Persistent Chemical Contaminants

The second issue paper, Emerging Issues In Food Waste Management: Persistent Chemical Contaminants, focuses primarily on PFAS, but also covers pesticides and other persistent chemical contaminants, e.g., clopyralid and polycyclic aromatic hydrocarbons. The following sums up an overarching finding of this issue paper: “….. food waste streams are a source of per- and polyfluoroalkyl substances (PFAS) contamination in composts and digestates, with PFAS detected in food waste, food contact materials, and composts produced from food waste. …. The presence of PFAS in food waste is further supported by multiple studies reporting PFAS in food (i.e., precursor of food waste) from noncontaminated areas.” The authors also point out in the Executive Summary that “data on PFAS in food waste is limited,” and do include concentrations detected in these streams that they found in the literature.

The Persistent Chemical Contaminants issue paper covers the phytotoxic effects of persistent herbicides that can include curling and twisting of plant leaves. Photo courtesy of University of Vermont

PFAS was detected in composts made from a variety of mixed feedstocks, such as food waste, green waste (leaves and grass), and manure. Other findings in this Emerging Issues paper include:

  • Comparing results across three studies, which originated from the same research group, PFAS concentrations decreased in the following order (from highest levels detected to lowest levels detected): biosolids-based products (i.e., treated biosolids, composted biosolids); food waste compost; green waste compost.
  • The limited data showed that PFAS concentrations were higher in composts with compostable food packaging and that compostable food contact materials have higher PFAS concentrations than non-compostable samples.
  • No data on digestates were identified that would enable the determination of whether food waste digestates would have higher, similar, or lower PFAS concentrations compared with digestates produced from other feedstocks.
  • There are currently no standards for PFAS in composts or digestates; however, guidelines and standards have been adopted recently by some cities and states to prohibit PFAS in food packaging and some manufacturers have begun voluntary phase-out. For example, says the issue paper, “compostable food contact materials certified by the Biodegradable Products Institute may no longer contain intentionally added fluorinated chemicals. These guidelines and standards should lead to decreased PFAS levels in food waste streams.”

> WHAT YOU NEED TO DO:
Please write out the passage on persistent chemical contaminants in full, word for word. The material below isn't needed.

(Records from a dataset)
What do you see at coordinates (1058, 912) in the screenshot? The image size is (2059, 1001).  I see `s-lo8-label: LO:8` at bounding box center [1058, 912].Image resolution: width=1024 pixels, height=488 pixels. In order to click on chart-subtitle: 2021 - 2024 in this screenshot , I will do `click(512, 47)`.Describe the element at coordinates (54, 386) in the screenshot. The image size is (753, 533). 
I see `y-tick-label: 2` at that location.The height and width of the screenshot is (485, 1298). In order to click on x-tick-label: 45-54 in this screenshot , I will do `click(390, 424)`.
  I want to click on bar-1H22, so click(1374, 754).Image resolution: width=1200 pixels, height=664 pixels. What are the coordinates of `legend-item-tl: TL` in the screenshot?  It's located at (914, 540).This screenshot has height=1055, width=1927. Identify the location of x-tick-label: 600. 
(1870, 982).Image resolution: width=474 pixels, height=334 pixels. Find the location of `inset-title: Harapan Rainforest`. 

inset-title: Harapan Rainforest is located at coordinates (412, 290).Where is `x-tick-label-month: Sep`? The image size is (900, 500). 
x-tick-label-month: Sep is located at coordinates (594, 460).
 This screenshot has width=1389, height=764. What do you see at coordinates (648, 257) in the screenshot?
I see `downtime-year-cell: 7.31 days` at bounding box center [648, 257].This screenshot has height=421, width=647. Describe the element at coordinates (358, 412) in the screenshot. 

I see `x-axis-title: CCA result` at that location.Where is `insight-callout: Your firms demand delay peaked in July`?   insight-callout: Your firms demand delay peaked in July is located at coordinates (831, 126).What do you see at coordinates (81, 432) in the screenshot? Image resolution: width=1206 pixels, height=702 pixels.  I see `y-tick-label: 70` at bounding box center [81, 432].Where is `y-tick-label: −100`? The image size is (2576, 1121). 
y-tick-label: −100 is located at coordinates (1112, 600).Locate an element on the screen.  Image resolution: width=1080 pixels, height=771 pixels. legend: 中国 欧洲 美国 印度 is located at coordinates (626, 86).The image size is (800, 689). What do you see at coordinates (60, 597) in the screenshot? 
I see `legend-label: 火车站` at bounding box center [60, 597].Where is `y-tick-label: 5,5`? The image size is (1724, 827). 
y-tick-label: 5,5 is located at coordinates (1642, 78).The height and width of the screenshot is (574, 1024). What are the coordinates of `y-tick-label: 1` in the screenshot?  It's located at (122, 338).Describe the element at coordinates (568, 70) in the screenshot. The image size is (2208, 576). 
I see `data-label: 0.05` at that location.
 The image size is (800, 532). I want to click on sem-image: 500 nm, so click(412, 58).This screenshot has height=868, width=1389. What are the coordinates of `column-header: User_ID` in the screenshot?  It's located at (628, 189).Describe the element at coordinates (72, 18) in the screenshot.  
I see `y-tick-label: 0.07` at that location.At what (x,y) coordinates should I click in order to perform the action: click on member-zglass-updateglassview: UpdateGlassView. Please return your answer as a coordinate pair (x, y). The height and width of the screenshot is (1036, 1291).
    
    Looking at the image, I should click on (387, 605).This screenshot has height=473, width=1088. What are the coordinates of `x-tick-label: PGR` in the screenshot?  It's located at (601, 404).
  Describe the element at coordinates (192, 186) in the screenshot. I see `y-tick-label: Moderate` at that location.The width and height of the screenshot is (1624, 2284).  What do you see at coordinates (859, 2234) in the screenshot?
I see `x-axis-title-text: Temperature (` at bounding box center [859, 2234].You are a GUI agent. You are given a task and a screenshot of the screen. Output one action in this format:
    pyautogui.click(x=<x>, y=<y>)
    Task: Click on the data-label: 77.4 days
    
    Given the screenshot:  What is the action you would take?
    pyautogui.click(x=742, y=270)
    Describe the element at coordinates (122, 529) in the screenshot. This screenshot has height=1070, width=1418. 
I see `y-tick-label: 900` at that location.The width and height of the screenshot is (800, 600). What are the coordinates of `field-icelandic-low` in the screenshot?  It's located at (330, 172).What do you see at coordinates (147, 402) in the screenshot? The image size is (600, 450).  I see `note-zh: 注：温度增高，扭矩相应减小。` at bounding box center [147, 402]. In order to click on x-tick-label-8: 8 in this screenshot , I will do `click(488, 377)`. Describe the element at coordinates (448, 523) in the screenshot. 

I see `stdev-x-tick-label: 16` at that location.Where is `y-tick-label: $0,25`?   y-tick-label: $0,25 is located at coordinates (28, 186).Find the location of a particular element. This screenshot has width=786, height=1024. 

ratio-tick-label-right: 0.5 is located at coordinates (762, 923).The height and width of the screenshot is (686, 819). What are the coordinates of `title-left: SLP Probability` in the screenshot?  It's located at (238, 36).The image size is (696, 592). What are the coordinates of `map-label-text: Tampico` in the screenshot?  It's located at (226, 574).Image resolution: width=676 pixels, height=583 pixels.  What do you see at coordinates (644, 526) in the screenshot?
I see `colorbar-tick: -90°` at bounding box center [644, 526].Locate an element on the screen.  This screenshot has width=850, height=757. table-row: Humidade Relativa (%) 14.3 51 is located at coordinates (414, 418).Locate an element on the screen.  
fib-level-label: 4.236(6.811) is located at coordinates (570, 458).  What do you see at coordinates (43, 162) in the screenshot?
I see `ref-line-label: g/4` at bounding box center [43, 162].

> WRITTEN REPLY:
Persistent Chemical Contaminants

The second issue paper, Emerging Issues In Food Waste Management: Persistent Chemical Contaminants, focuses primarily on PFAS, but also covers pesticides and other persistent chemical contaminants, e.g., clopyralid and polycyclic aromatic hydrocarbons. The following sums up an overarching finding of this issue paper: “….. food waste streams are a source of per- and polyfluoroalkyl substances (PFAS) contamination in composts and digestates, with PFAS detected in food waste, food contact materials, and composts produced from food waste. …. The presence of PFAS in food waste is further supported by multiple studies reporting PFAS in food (i.e., precursor of food waste) from noncontaminated areas.” The authors also point out in the Executive Summary that “data on PFAS in food waste is limited,” and do include concentrations detected in these streams that they found in the literature.

The Persistent Chemical Contaminants issue paper covers the phytotoxic effects of persistent herbicides that can include curling and twisting of plant leaves. Photo courtesy of University of Vermont

PFAS was detected in composts made from a variety of mixed feedstocks, such as food waste, green waste (leaves and grass), and manure. Other findings in this Emerging Issues paper include:

  • Comparing results across three studies, which originated from the same research group, PFAS concentrations decreased in the following order (from highest levels detected to lowest levels detected): biosolids-based products (i.e., treated biosolids, composted biosolids); food waste compost; green waste compost.
  • The limited data showed that PFAS concentrations were higher in composts with compostable food packaging and that compostable food contact materials have higher PFAS concentrations than non-compostable samples.
  • No data on digestates were identified that would enable the determination of whether food waste digestates would have higher, similar, or lower PFAS concentrations compared with digestates produced from other feedstocks.
  • There are currently no standards for PFAS in composts or digestates; however, guidelines and standards have been adopted recently by some cities and states to prohibit PFAS in food packaging and some manufacturers have begun voluntary phase-out. For example, says the issue paper, “compostable food contact materials certified by the Biodegradable Products Institute may no longer contain intentionally added fluorinated chemicals. These guidelines and standards should lead to decreased PFAS levels in food waste streams.”